▶ _Exercise brief_:
From the listing below, copy every line with the word "icon".

Stored data section start

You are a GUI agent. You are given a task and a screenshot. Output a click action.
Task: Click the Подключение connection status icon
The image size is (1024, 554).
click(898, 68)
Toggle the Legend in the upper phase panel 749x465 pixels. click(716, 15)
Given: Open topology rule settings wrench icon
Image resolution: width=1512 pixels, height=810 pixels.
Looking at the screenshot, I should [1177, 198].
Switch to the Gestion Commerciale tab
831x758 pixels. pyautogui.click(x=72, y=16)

Stored data section end
Stored data section start

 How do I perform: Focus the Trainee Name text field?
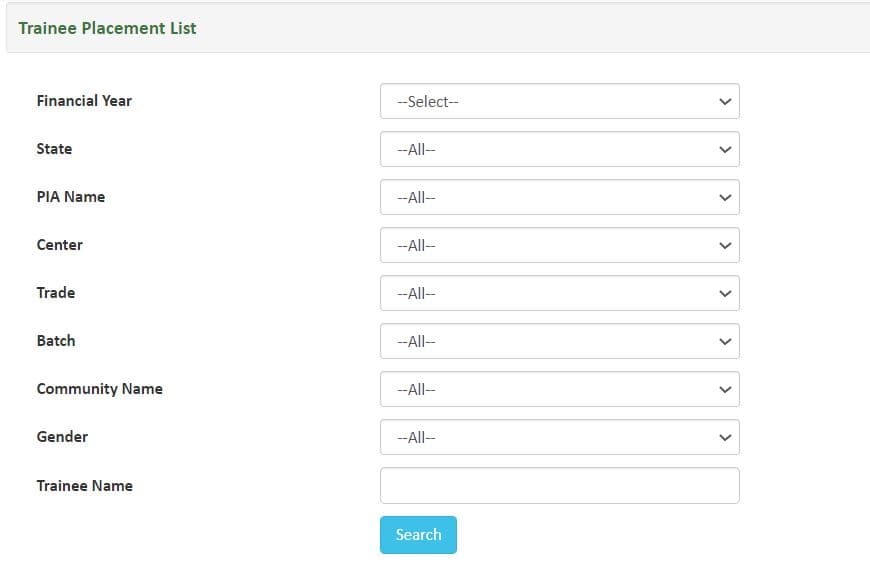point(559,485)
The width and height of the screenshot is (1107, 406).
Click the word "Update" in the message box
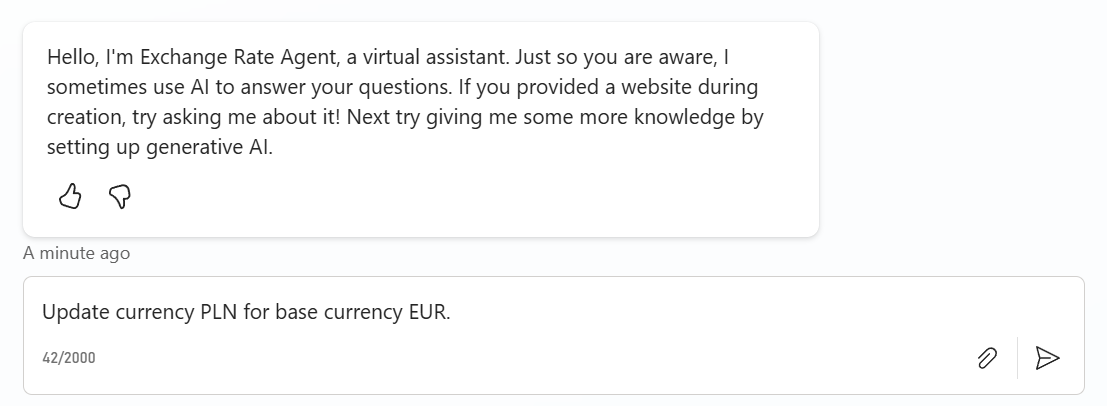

Stored data section end
Stored data section start

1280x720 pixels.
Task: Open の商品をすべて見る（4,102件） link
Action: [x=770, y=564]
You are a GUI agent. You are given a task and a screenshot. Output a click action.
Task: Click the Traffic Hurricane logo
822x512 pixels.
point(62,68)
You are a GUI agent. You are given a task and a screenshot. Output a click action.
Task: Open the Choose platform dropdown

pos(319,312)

Stored data section end

▶ _Solution for this task_:
Task: Click the Подключение connection status icon
Given: Open topology rule settings wrench icon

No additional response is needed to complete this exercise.